• THE PROBLEM
Return the records below exactly, leaving nothing out.

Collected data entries

-- Opening Marker --

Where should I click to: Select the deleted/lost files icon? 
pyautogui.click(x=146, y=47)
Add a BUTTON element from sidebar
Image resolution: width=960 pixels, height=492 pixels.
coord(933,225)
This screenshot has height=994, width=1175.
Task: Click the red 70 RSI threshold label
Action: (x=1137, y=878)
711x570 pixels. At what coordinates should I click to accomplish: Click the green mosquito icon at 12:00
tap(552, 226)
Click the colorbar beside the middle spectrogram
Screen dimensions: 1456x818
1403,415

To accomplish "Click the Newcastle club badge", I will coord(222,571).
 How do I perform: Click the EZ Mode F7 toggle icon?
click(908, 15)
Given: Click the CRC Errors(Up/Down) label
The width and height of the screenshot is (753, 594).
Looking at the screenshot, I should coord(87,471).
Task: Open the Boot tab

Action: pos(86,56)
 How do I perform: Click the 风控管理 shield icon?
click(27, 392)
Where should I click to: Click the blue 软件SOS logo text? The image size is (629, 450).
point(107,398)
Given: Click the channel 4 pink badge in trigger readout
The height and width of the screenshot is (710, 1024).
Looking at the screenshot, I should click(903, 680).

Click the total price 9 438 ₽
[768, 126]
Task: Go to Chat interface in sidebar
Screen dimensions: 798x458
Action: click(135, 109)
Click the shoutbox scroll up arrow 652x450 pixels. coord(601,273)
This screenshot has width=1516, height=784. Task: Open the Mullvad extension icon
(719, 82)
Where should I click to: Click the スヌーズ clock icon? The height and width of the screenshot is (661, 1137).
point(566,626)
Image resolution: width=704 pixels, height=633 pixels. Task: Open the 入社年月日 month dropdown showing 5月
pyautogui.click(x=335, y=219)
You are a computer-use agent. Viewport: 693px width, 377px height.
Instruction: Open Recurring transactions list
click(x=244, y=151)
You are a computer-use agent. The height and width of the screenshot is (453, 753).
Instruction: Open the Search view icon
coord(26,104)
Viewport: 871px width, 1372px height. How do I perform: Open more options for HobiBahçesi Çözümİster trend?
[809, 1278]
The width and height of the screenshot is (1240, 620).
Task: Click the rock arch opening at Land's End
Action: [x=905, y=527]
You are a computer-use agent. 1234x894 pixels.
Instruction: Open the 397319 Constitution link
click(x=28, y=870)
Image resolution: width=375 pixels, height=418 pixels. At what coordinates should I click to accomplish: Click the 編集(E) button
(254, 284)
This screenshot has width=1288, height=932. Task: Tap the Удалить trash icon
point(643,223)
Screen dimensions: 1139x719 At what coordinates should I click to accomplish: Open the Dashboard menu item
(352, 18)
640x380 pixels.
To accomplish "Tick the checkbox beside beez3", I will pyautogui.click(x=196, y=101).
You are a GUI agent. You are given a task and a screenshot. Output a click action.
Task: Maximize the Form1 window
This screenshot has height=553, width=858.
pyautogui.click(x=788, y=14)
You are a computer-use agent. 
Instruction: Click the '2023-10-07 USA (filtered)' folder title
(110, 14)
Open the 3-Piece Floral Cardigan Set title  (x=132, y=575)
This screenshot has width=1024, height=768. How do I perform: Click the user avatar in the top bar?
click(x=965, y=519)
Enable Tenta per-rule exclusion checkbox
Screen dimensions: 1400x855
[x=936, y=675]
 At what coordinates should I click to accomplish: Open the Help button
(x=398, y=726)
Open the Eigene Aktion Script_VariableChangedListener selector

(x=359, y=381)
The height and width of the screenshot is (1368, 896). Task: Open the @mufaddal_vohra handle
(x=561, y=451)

-- Closing Marker --

• ANSWER AREA
Where should I click to: Select the deleted/lost files icon? 
pyautogui.click(x=146, y=47)
Add a BUTTON element from sidebar
Image resolution: width=960 pixels, height=492 pixels.
coord(933,225)
This screenshot has height=994, width=1175.
Task: Click the red 70 RSI threshold label
Action: (x=1137, y=878)
711x570 pixels. At what coordinates should I click to accomplish: Click the green mosquito icon at 12:00
tap(552, 226)
Click the colorbar beside the middle spectrogram
Screen dimensions: 1456x818
1403,415

To accomplish "Click the Newcastle club badge", I will coord(222,571).
 How do I perform: Click the EZ Mode F7 toggle icon?
click(908, 15)
Given: Click the CRC Errors(Up/Down) label
The width and height of the screenshot is (753, 594).
Looking at the screenshot, I should coord(87,471).
Task: Open the Boot tab

Action: pos(86,56)
 How do I perform: Click the 风控管理 shield icon?
click(27, 392)
Where should I click to: Click the blue 软件SOS logo text? The image size is (629, 450).
point(107,398)
Given: Click the channel 4 pink badge in trigger readout
The height and width of the screenshot is (710, 1024).
Looking at the screenshot, I should click(903, 680).

Click the total price 9 438 ₽
[768, 126]
Task: Go to Chat interface in sidebar
Screen dimensions: 798x458
Action: click(135, 109)
Click the shoutbox scroll up arrow 652x450 pixels. coord(601,273)
This screenshot has width=1516, height=784. Task: Open the Mullvad extension icon
(719, 82)
Where should I click to: Click the スヌーズ clock icon? The height and width of the screenshot is (661, 1137).
point(566,626)
Image resolution: width=704 pixels, height=633 pixels. Task: Open the 入社年月日 month dropdown showing 5月
pyautogui.click(x=335, y=219)
You are a computer-use agent. Viewport: 693px width, 377px height.
Instruction: Open Recurring transactions list
click(x=244, y=151)
You are a computer-use agent. The height and width of the screenshot is (453, 753).
Instruction: Open the Search view icon
coord(26,104)
Viewport: 871px width, 1372px height. How do I perform: Open more options for HobiBahçesi Çözümİster trend?
[809, 1278]
The width and height of the screenshot is (1240, 620).
Task: Click the rock arch opening at Land's End
Action: [x=905, y=527]
You are a computer-use agent. 1234x894 pixels.
Instruction: Open the 397319 Constitution link
click(x=28, y=870)
Image resolution: width=375 pixels, height=418 pixels. At what coordinates should I click to accomplish: Click the 編集(E) button
(254, 284)
This screenshot has width=1288, height=932. Task: Tap the Удалить trash icon
point(643,223)
Screen dimensions: 1139x719 At what coordinates should I click to accomplish: Open the Dashboard menu item
(352, 18)
640x380 pixels.
To accomplish "Tick the checkbox beside beez3", I will pyautogui.click(x=196, y=101).
You are a GUI agent. You are given a task and a screenshot. Output a click action.
Task: Maximize the Form1 window
This screenshot has height=553, width=858.
pyautogui.click(x=788, y=14)
You are a computer-use agent. 
Instruction: Click the '2023-10-07 USA (filtered)' folder title
(110, 14)
Open the 3-Piece Floral Cardigan Set title  (x=132, y=575)
This screenshot has width=1024, height=768. How do I perform: Click the user avatar in the top bar?
click(x=965, y=519)
Enable Tenta per-rule exclusion checkbox
Screen dimensions: 1400x855
[x=936, y=675]
 At what coordinates should I click to accomplish: Open the Help button
(x=398, y=726)
Open the Eigene Aktion Script_VariableChangedListener selector

(x=359, y=381)
The height and width of the screenshot is (1368, 896). Task: Open the @mufaddal_vohra handle
(x=561, y=451)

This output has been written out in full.